What to do:
**A.** Write out the part of the passage on color-changing semiconductor nanocrystals starting with "She selected antimony" and going on through "to ambient conditions.".
**B.** Pick up the passage on color-changing semiconductor nanocrystals and continue it after its final sentence.

Selected passage:
Wu replaced the traditional dyes and liquid crystals with semiconductor nanocrystals. These electrically conductive particles absorbed a wide range of light frequencies and remained stable despite heavy exposure to photons.
When placed in the right solvent, semiconductor crystals disperse through the medium as a colloidal suspension. (Egg white is a common example of such a suspension.)
“While exploring the synthesis of colloidal antimony selenide (Sb2Se3) nanoparticles, we serendipitously discovered that they formed crystalline nanowires upon heating and dissolved into their molecular precursors upon cooling, in a certain mixture of solvents,” explained Wu in an interview.
She selected antimony triselenide (Sb2Se3) for the semiconductor crystals. When unheated, the molecular precursors of the compound are generally transparent.
Once the temperatures rose, the molecules formed antimony triselenide in the shape of wires. The chemical compound absorbed a broad range of light.
The research team put their thermochromic liquid through tests to measure the robustness and long life of its color-changing ability. When they left a solution of the molecular precursors alone for two years, the solution remained stable despite exposure to ambient conditions.

Supplied information:
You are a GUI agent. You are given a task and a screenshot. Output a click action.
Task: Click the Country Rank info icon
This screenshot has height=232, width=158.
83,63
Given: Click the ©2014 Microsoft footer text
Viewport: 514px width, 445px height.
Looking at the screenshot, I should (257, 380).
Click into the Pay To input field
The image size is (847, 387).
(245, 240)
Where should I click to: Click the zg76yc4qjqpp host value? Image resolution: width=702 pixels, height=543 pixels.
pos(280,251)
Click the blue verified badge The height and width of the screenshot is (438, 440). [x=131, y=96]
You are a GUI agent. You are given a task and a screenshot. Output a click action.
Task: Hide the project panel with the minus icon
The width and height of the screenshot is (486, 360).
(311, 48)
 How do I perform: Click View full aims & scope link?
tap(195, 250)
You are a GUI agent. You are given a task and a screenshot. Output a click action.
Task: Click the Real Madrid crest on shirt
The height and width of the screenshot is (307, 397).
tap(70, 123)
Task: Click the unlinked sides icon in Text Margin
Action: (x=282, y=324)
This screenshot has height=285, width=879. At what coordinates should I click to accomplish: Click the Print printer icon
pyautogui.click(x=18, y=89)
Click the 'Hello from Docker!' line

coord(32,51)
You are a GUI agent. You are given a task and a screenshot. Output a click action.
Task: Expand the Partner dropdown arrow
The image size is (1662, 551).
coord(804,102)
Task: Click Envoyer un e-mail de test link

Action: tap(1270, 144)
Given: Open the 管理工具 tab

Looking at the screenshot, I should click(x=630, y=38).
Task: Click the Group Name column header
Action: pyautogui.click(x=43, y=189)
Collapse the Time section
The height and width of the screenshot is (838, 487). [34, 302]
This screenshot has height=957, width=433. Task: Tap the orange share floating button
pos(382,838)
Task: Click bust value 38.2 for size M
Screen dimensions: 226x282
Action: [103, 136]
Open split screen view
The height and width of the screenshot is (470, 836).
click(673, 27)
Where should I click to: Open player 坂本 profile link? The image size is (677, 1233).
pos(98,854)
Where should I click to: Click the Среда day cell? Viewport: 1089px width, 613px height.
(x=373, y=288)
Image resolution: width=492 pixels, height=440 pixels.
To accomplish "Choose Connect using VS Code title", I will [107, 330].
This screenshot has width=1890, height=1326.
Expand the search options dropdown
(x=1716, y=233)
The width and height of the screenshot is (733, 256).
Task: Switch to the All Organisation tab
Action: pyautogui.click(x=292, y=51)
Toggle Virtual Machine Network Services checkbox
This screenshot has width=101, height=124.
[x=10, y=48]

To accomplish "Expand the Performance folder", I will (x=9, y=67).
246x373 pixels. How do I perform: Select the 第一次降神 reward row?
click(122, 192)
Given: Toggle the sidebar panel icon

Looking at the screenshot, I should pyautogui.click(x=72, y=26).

The replies:
**A.**
She selected antimony triselenide (Sb2Se3) for the semiconductor crystals. When unheated, the molecular precursors of the compound are generally transparent.
Once the temperatures rose, the molecules formed antimony triselenide in the shape of wires. The chemical compound absorbed a broad range of light.
The research team put their thermochromic liquid through tests to measure the robustness and long life of its color-changing ability. When they left a solution of the molecular precursors alone for two years, the solution remained stable despite exposure to ambient conditions.

**B.**
Further, they ran the solution through hundreds of heating and cooling cycles. The thermochromic liquid maintained the same performance level of color-changing activity.
The researchers found it possible to adjust the transition temperature from 95 F (35 C) to 284 F (140 C). They did this by adding tiny amounts of tin chloride to the solution.
Tin chloride interacted with the selenium precursor of the semiconductor crystals. The greater the amount of tin chloride, the lower the temperature needed to trigger the formation of antimony triselenide nanowires that changed the color of the liquid.
Wu's team applied a coat of the thermochromic solution on filter paper. Their tests showed that the makeshift sensor reacted differently to hotter and colder parts of an irregularly heated surface.
“Our liquid-based thermochromic system potentially allows coating on to a large variety of surfaces,” shared Wu.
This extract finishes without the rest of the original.